Source data:
=-=-=
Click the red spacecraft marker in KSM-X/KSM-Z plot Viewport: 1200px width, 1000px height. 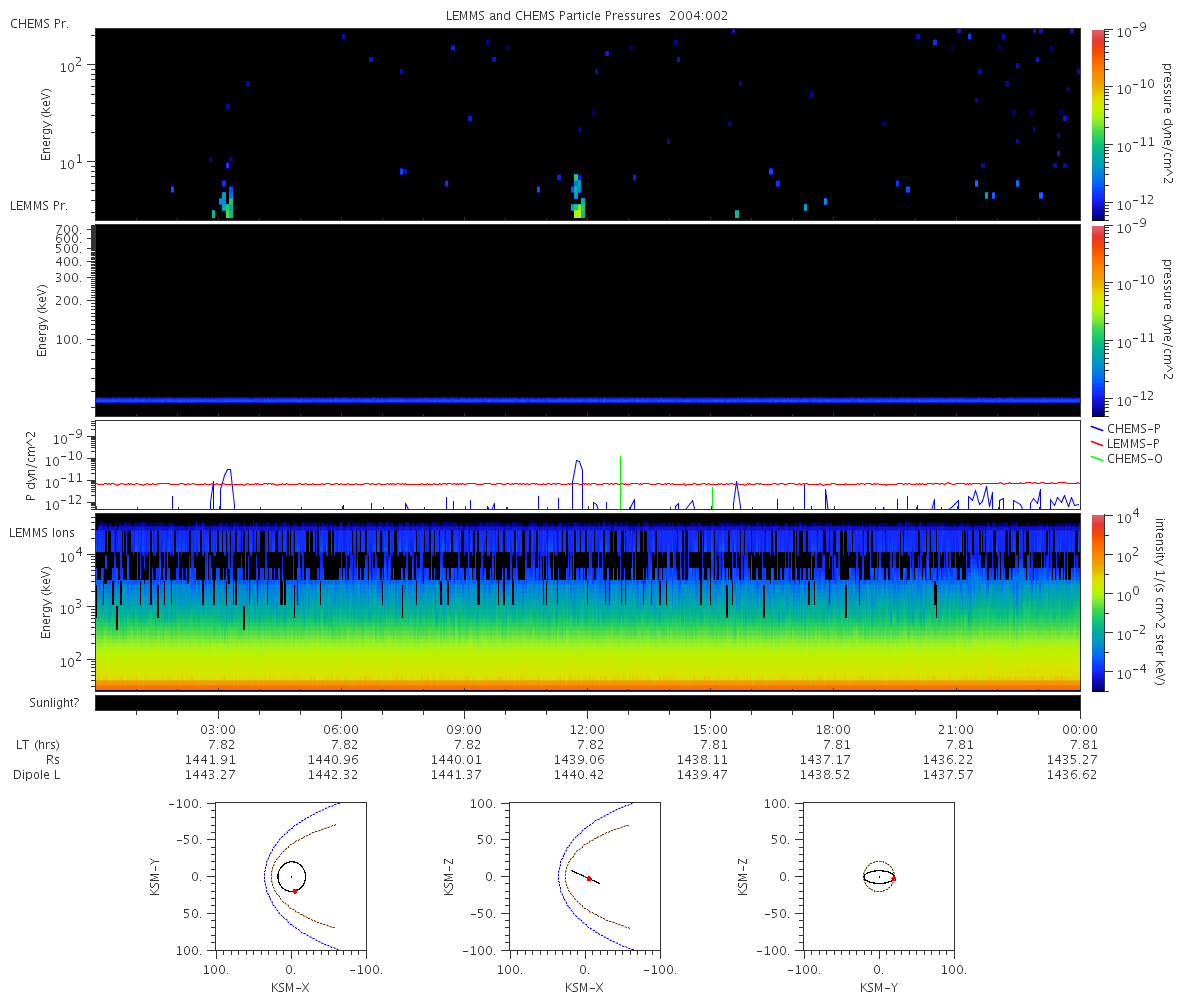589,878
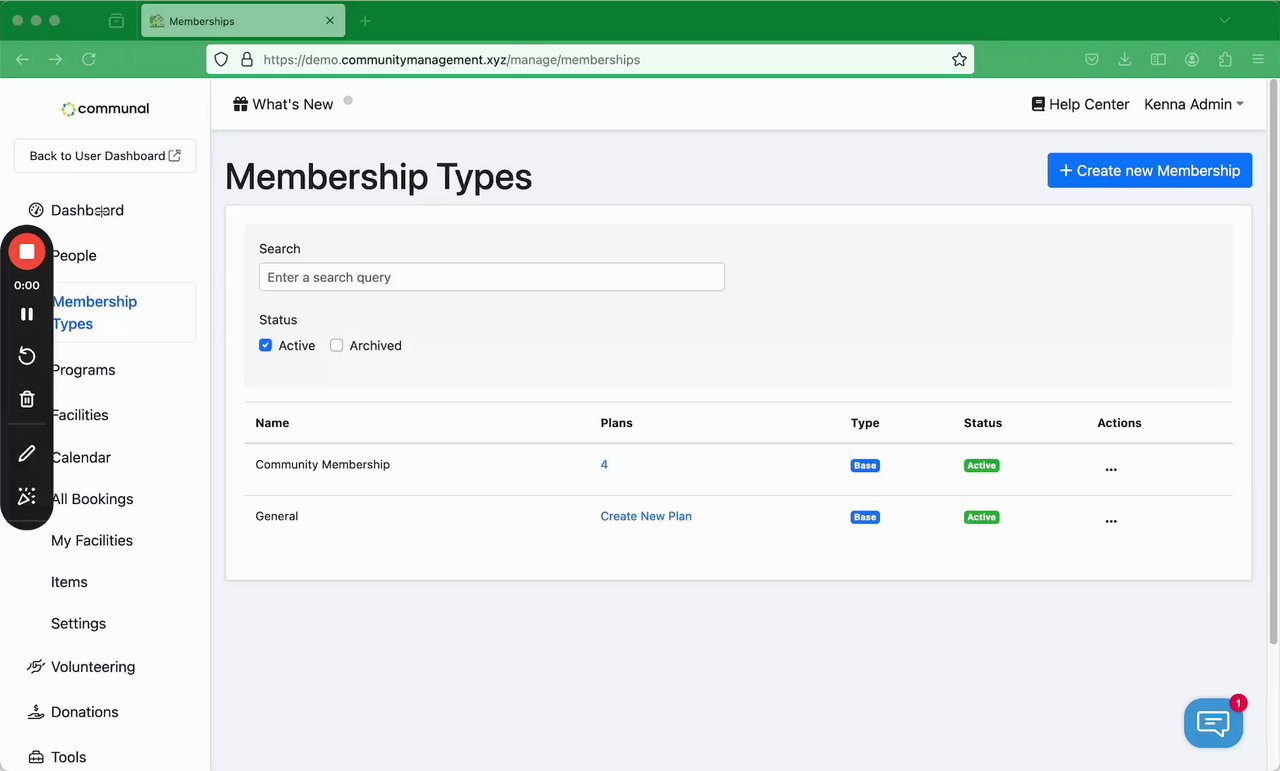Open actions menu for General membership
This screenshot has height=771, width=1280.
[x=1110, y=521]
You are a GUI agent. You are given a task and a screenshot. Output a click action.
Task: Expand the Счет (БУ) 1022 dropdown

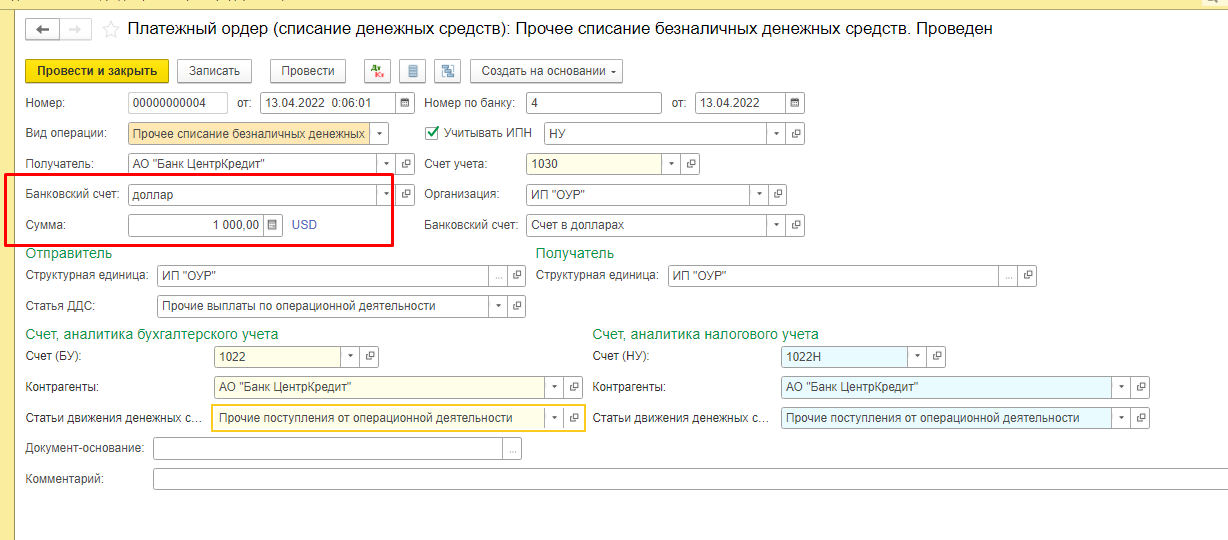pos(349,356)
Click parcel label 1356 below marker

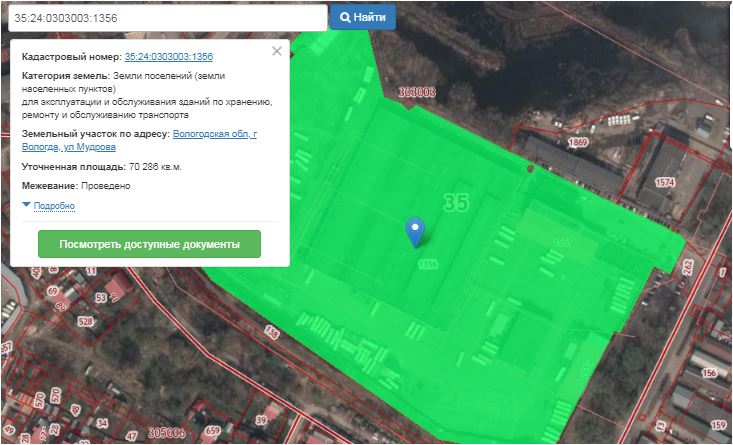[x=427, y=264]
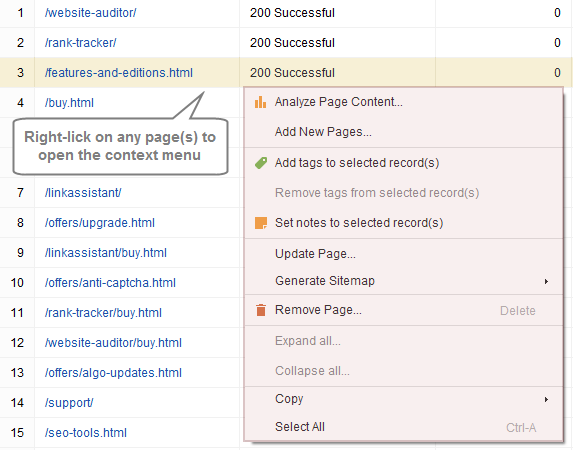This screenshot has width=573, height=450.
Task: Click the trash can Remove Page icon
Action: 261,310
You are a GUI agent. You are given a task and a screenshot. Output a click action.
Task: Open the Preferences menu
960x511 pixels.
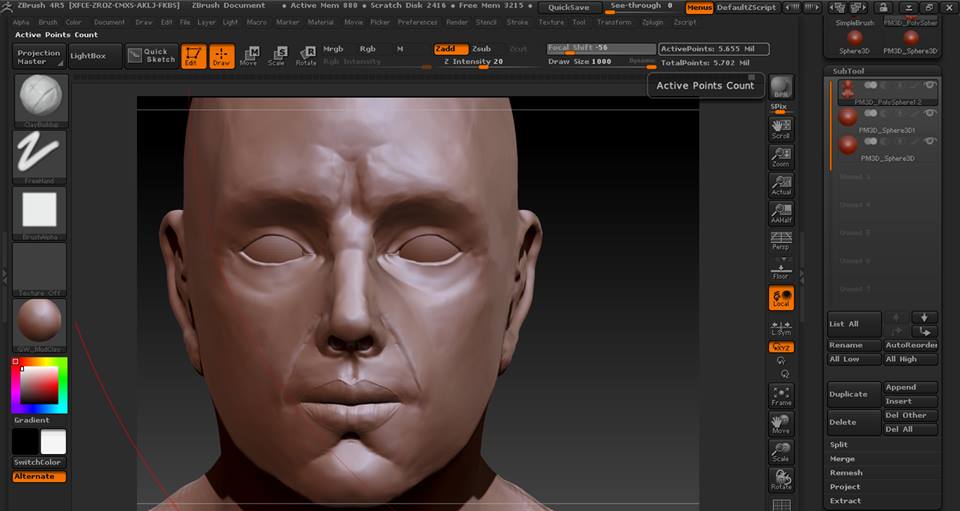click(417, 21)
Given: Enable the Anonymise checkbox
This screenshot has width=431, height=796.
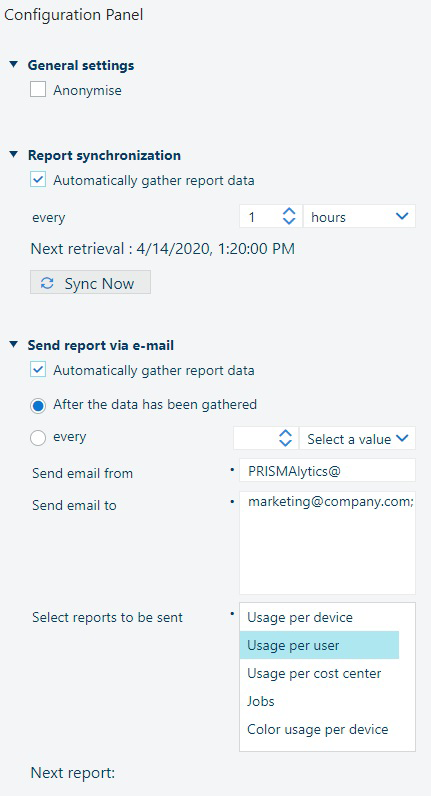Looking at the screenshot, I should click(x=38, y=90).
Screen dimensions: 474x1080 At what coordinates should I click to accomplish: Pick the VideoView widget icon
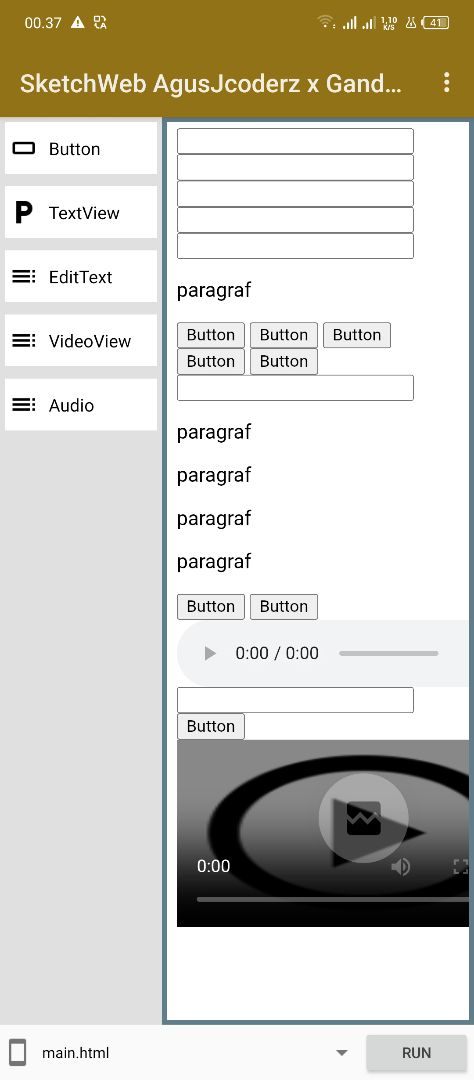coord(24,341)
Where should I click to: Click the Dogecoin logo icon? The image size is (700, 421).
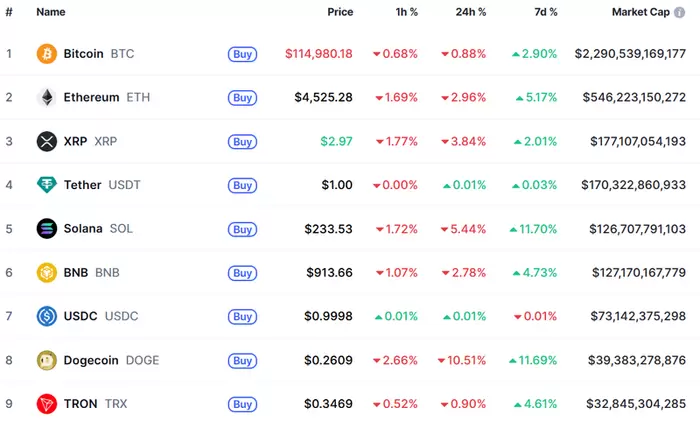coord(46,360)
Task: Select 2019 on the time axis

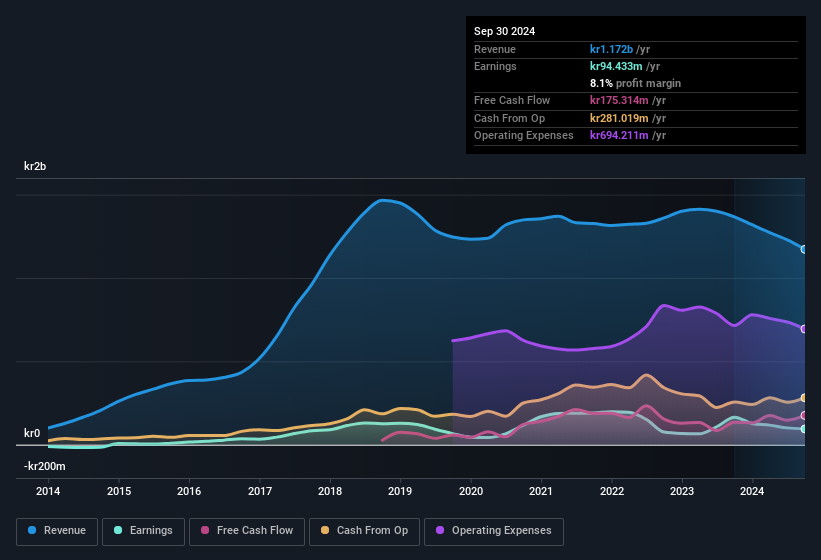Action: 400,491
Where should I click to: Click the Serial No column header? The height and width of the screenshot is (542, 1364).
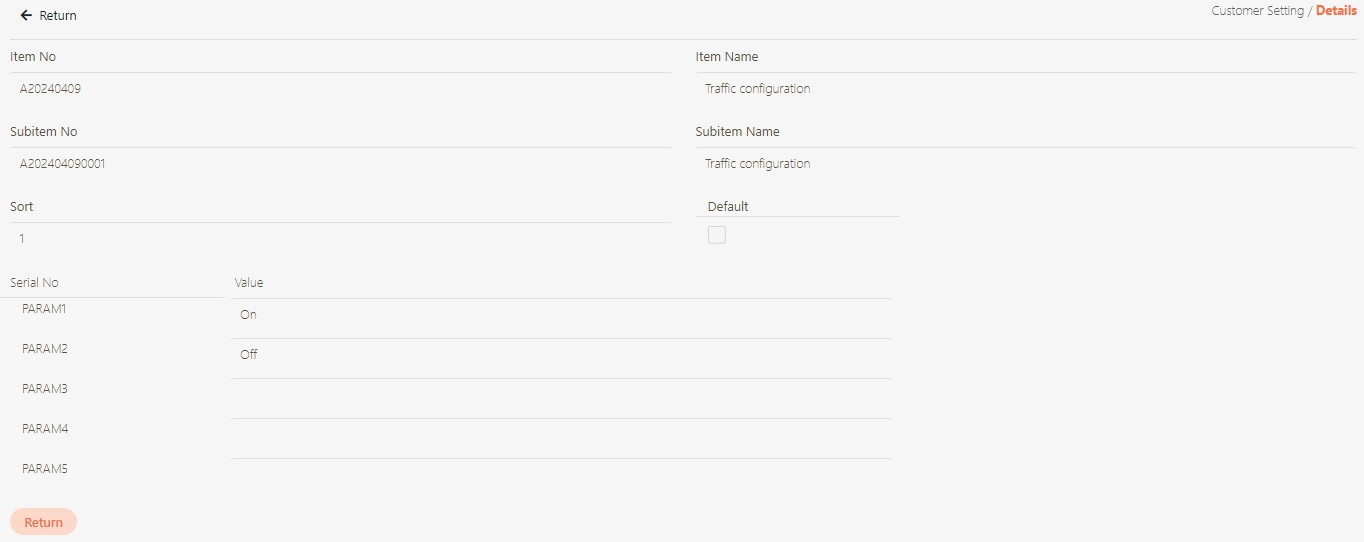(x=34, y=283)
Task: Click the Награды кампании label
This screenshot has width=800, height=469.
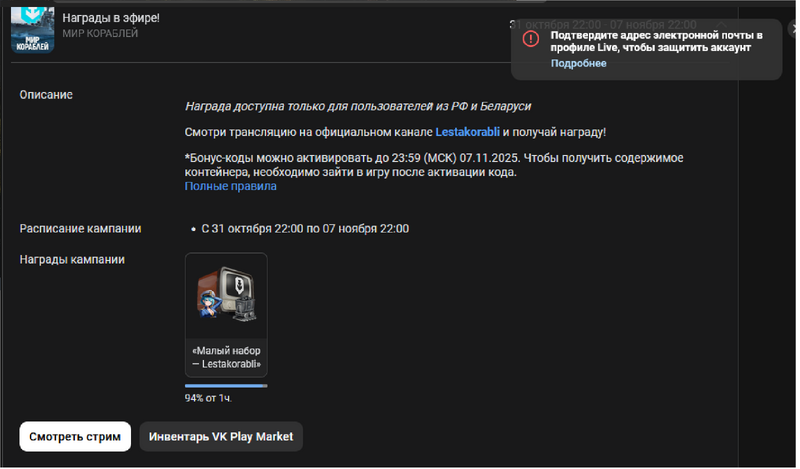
=-=-=
Required task: Repeat everything from the record containing "Where should I click to: Click the Dogecoin" down through the end of the records, swapping "Serial No" for "Serial Number" and keeping all else unchanged. Leave the pictures out.

The completed task:
Where should I click to: Click the Dogecoin logo icon? The image size is (700, 421).
coord(46,360)
Task: Select 2019 on the time axis

Action: 400,491
Where should I click to: Click the Serial Number column header? The height and width of the screenshot is (542, 1364).
(x=34, y=283)
Task: Click the Награды кампании label
This screenshot has width=800, height=469.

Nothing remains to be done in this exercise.